§ What this task involves: Among the entries below, one stretch runs from the line that contains "Screen dimensions: 809x1512" through the line that contains "Given: Click the VeriSign Secured badge". Repeat that stretch exactly, ends included, and only that.
[Opening Source information section]
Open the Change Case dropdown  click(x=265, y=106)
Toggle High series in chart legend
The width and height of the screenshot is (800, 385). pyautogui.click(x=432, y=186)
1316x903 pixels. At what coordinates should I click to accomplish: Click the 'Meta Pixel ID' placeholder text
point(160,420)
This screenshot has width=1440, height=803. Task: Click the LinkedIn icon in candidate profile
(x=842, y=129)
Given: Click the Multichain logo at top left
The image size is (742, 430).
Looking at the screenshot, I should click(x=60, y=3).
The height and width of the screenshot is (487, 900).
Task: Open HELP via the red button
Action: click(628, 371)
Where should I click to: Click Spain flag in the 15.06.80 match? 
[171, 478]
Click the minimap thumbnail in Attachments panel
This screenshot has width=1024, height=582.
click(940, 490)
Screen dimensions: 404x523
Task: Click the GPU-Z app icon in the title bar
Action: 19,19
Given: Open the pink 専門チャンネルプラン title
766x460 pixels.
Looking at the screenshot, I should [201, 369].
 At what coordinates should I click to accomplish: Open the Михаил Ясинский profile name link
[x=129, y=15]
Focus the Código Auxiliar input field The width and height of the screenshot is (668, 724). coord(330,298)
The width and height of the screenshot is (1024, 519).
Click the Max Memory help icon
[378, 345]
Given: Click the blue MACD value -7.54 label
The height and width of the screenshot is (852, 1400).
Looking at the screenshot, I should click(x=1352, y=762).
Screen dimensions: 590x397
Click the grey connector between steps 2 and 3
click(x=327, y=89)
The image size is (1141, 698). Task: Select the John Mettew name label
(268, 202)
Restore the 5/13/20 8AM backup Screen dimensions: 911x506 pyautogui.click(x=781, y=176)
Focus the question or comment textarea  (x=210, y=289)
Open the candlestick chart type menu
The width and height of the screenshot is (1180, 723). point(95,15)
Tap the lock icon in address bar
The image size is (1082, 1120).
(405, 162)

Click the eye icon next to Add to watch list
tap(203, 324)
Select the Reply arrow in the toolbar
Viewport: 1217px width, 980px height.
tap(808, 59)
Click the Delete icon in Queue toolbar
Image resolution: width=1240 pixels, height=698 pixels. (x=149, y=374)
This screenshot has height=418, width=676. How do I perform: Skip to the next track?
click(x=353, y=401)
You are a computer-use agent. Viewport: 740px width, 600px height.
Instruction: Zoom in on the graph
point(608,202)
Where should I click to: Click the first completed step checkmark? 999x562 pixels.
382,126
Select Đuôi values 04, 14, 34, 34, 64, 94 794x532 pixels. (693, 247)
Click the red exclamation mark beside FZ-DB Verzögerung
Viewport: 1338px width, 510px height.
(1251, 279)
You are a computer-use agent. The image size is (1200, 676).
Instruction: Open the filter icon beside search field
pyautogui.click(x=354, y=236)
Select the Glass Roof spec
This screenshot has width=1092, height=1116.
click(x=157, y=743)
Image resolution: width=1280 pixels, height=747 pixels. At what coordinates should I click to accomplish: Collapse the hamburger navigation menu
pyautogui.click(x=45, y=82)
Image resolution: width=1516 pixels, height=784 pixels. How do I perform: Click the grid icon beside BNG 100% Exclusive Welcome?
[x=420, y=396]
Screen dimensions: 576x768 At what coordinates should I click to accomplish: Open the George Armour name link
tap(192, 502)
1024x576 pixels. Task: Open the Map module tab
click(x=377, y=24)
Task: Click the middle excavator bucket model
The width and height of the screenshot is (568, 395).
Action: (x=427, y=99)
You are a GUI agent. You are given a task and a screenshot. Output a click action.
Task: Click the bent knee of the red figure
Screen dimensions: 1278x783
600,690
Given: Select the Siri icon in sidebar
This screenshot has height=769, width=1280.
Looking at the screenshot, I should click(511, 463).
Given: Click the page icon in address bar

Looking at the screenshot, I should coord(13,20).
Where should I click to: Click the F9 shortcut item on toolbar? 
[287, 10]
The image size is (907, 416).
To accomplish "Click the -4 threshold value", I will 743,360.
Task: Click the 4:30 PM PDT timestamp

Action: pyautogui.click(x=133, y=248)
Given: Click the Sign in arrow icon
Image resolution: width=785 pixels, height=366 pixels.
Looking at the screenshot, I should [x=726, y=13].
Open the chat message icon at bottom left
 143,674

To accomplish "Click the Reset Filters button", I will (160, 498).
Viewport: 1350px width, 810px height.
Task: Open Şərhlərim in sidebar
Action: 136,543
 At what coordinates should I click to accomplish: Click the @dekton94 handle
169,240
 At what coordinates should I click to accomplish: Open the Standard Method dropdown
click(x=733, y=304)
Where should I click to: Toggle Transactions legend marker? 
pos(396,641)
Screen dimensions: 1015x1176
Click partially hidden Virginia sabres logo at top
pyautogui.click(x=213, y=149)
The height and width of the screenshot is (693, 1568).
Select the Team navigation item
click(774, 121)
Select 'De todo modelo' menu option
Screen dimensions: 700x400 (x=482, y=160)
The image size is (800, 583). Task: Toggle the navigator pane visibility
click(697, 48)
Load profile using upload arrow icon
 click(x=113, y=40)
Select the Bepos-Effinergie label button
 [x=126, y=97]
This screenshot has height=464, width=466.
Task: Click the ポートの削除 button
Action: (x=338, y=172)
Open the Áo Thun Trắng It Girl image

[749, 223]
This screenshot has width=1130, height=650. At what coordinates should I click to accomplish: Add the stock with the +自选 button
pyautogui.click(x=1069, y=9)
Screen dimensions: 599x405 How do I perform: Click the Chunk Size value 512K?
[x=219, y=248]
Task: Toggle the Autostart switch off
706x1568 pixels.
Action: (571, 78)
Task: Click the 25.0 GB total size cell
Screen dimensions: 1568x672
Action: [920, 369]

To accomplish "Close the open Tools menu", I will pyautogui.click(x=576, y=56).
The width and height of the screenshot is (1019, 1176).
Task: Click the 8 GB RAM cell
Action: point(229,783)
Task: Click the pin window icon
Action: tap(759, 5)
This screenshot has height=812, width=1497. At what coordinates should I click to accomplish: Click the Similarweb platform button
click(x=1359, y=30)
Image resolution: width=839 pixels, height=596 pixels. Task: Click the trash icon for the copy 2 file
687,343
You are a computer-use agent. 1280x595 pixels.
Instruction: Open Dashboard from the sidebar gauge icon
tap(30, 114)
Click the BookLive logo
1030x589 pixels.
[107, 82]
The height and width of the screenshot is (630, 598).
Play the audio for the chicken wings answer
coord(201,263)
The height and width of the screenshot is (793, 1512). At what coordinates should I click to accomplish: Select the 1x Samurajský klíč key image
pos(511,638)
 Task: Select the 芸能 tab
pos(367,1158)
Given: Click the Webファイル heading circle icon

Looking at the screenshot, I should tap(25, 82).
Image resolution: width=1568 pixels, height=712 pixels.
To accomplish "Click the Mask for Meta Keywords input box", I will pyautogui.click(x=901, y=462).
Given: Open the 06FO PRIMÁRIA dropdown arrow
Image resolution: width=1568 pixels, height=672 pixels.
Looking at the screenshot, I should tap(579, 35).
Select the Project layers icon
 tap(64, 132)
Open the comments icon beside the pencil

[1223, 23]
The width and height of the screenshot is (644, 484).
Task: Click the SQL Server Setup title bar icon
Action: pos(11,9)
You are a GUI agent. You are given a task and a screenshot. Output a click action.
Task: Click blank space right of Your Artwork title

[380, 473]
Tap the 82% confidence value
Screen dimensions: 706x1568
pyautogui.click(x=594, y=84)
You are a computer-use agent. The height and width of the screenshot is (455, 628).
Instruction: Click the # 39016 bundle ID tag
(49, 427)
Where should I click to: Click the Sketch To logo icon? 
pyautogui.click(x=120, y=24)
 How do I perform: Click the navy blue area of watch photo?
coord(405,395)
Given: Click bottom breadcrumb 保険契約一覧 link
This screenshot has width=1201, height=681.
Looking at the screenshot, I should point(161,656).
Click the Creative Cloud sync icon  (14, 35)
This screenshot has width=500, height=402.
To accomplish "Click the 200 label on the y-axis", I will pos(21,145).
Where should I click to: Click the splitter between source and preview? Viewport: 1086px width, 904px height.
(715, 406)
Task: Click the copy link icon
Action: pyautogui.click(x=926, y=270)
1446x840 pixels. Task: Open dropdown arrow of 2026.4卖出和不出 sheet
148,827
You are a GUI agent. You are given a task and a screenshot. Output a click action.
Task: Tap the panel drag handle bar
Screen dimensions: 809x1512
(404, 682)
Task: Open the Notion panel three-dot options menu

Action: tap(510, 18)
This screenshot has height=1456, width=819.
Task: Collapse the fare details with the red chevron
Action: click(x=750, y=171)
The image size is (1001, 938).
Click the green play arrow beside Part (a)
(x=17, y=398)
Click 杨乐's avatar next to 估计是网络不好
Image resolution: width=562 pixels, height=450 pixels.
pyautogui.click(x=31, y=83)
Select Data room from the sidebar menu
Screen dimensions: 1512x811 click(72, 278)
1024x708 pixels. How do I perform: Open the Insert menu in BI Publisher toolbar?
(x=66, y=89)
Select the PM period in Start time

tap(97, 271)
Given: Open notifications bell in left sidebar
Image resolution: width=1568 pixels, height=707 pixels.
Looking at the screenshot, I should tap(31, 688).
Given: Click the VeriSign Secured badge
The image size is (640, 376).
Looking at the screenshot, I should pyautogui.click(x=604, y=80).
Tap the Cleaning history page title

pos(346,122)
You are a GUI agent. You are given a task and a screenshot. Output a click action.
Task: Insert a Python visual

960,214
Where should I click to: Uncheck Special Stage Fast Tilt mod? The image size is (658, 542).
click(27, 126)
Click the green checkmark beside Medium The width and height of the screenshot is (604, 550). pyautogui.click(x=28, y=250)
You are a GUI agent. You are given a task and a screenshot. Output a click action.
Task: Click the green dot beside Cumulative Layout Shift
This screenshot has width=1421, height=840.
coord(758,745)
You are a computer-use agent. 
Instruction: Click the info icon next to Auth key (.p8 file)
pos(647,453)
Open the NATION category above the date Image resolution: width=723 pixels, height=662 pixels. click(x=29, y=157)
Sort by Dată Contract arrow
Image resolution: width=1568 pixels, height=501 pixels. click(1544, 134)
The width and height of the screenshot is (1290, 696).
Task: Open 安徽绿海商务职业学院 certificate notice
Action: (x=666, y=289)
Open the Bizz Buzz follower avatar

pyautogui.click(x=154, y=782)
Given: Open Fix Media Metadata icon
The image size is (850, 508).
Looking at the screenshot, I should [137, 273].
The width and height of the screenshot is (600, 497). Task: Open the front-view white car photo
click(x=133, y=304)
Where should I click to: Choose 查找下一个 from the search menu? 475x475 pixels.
[Closing Source information section]
§ Answer to the problem:
Screen dimensions: 809x1512
(404, 682)
Task: Open the Notion panel three-dot options menu

Action: tap(510, 18)
This screenshot has height=1456, width=819.
Task: Collapse the fare details with the red chevron
Action: click(x=750, y=171)
The image size is (1001, 938).
Click the green play arrow beside Part (a)
(x=17, y=398)
Click 杨乐's avatar next to 估计是网络不好
Image resolution: width=562 pixels, height=450 pixels.
pyautogui.click(x=31, y=83)
Select Data room from the sidebar menu
Screen dimensions: 1512x811 click(72, 278)
1024x708 pixels. How do I perform: Open the Insert menu in BI Publisher toolbar?
(x=66, y=89)
Select the PM period in Start time

tap(97, 271)
Given: Open notifications bell in left sidebar
Image resolution: width=1568 pixels, height=707 pixels.
Looking at the screenshot, I should tap(31, 688).
Given: Click the VeriSign Secured badge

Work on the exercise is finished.